Uma pontada no estômago lembra-me de que ainda vivo
Mas viver ou não viver já não importa mais
Socorro! volto mais uma vez
Aos poucos, o mundo vai sumindo de mim.


Louise Emille - 23/07/2008 10h35
Louise Emille | beijos pra torcida (0)



03/06/2008 11:16
E eu pensei...
...se vale a pena tudo o que a gente vive só pra morrer no fim. Não que eu queira morrer, mas a gente corre tanto atrás dos sonhos, ajuda tanta gente, faz muito mais do que deveria - sem pensar que está fazendo mais do que deveria - e mesmo assim, caem de pau em cima da gente, atrasam nossa vida, pisam na nossa mão com um salto fino. E tudo isso passa, mas nossas frustrações, nossos traumas dificilmente passam...

Será que vale a pena tudo isso só pra morrer no fim?
Louise Emille | beijos pra torcida (0)



06/05/2008 14:41
"quem sou eu:"
nasci, cresci, vivi e morri.
não necessariamente nessa ordem.
Louise Emille | beijos pra torcida (0)



15/04/2008 13:34
Lar, doce lar
Segundo alguns, sou uma pessoa doente, com poder de influenciar os outros e grossa.
Segundo outros, sou simpática, frágil e meiga.
Segundo mim mesma [e segundo o Pato Fu também], "olha, eu não sou daqui. Me diga onde estou. Porque sempre parto antes de gostar de ser igual a qualquer um."

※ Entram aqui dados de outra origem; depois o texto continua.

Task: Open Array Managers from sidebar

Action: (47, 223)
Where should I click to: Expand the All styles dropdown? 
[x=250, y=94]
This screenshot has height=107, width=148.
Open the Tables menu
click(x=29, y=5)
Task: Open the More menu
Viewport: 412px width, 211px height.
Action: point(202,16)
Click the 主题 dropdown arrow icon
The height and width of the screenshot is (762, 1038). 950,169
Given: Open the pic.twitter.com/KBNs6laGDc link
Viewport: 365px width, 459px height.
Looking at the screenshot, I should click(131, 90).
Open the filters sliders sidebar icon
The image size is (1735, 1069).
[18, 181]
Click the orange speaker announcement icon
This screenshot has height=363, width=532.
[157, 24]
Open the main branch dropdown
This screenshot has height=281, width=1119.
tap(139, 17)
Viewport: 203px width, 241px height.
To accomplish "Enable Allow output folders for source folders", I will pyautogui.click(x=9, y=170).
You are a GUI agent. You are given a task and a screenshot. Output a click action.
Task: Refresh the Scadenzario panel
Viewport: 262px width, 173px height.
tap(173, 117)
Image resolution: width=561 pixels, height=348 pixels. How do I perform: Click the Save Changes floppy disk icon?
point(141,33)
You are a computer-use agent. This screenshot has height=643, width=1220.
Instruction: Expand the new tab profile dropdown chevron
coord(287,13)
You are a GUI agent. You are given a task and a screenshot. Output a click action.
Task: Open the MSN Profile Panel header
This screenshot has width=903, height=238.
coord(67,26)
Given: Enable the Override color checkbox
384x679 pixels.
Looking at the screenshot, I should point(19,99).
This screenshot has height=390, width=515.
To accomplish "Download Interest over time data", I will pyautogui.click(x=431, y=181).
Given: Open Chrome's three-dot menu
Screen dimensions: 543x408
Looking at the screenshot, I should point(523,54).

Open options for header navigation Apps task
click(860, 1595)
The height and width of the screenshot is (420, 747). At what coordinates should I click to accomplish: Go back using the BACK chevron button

Informações sobre mim [ou "quem sou eu"]: não sou mais eu, mas também não sou mais qualquer um que não seja eu. Não sou pequena, nem sou grande: sou meio-termo, cansada do que é sempre igual. Mudo caminhos, refaço textos, altero palavras. Falo e falo de novo, mais uma vez, mas nunca chego à essência do que quero dizer. Decepciono e me decepciono - porque a vida é feita disso! Nem por isso choro, torço o nariz, nem por isso choro. Minha vida não nasceu de poesia, minha morte não vai ter rimas. Vivo enquanto me permitem, se um dia me matarem, que me matem: com palavras, com sentimentos, com ações. Não, eu não sei quem sou. Não me pergunte, NÃO SEI. Se eu não sei, nenhum dos que se aproximam ou se aproximaram algum dia sabe. Não sou mais do que ninguém, mas também não sou menos. Que me respeitem, mesmo com esses olhos verdes, mesmo com essa docilidade, mesmo com essas grosseiras palavras que saem de minha boca, que se tornam grosseiras a partir do momento em que sentem o ar bater, saindo de minha boca.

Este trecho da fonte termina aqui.